Rewrite this listing with every "Attorney" swapped for "Lawyer", leaving everything else unchanged.

## BEGIN Data to process

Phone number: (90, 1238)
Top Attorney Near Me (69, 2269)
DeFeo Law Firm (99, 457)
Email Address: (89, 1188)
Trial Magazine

## END Data to process

▸ **Complete output**:
Phone number: (90, 1238)
Top Lawyer Near Me (69, 2269)
DeFeo Law Firm (99, 457)
Email Address: (89, 1188)
Trial Magazine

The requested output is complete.